FlexKV integrates a Prometheus-based runtime metrics monitoring framework, covering critical paths in both the Python and C++ layers. The framework is embedded in the FlexKV runtime in a zero-intrusion manner — users simply set the environment variable FLEXKV_ENABLE_METRICS=1 to automatically collect core metrics such as cache hits, memory pool status, and data transfers during application runtime, exposing them via standard HTTP endpoints for Prometheus scraping and Grafana visualization.
| Variable | Default | Description |
|---|---|---|
FLEXKV_ENABLE_METRICS |
0 |
Enable metrics collection (set to 1 to enable, disabled by default) |
FLEXKV_PY_METRICS_PORT |
8080 |
Python metrics HTTP server port |
FLEXKV_CPP_METRICS_PORT |
8081 |
C++ metrics HTTP server port |
# Enable FlexKV metrics collection
export FLEXKV_ENABLE_METRICS=1
# Custom ports (optional)
export FLEXKV_PY_METRICS_PORT=8080
export FLEXKV_CPP_METRICS_PORT=8081Python metrics are recorded by GlobalCacheEngine in cache_engine.py and collected via FlexKVMetricsCollector.

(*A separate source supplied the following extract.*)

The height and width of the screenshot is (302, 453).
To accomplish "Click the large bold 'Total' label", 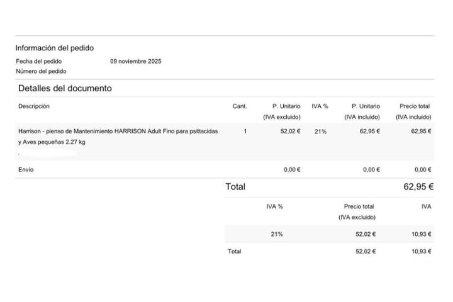I will 235,187.
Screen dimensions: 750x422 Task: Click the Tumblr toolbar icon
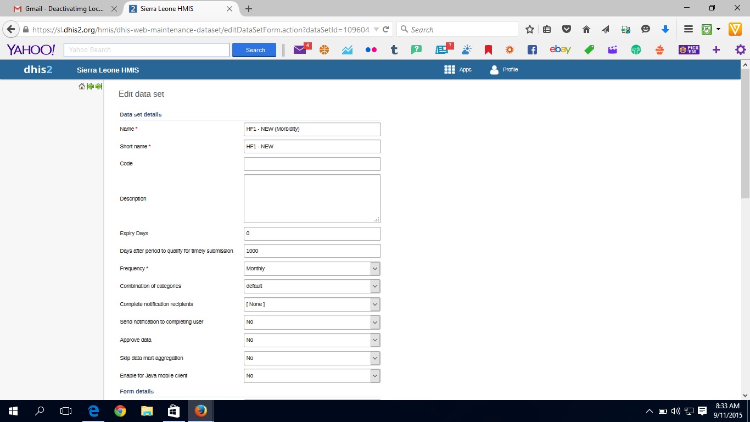(394, 50)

| Metric Name | Type | Labels | Description |
|---|---|---|---|
flexkv_py_cache_hit_blocks_total |
Counter | device |
Total number of cache-hit blocks |
flexkv_py_cache_miss_blocks_total |
Counter | - | Total number of cache-miss blocks (missed at all levels) |
flexkv_py_transfer_blocks_total |
Counter | transfer_type, operation |
Total number of transferred blocks |
flexkv_py_transfer_ops_total |
Counter | transfer_type, operation |
Number of transfer operations |
flexkv_py_mempool_total_blocks |
Gauge | device |
Total blocks in memory pool |
flexkv_py_mempool_free_blocks |
Gauge | device |
Free blocks in memory pool |
flexkv_py_evicted_blocks_total |
Counter | device |
Total number of evicted blocks |
flexkv_py_allocated_blocks_total |
Counter | device |
Total number of allocated blocks |
flexkv_py_allocation_failures_total |
Counter | mode |
Number of allocation failures |
C++ metrics are managed by the MetricsManager singleton, primarily instrumented in RadixTree cache operations and data transfers.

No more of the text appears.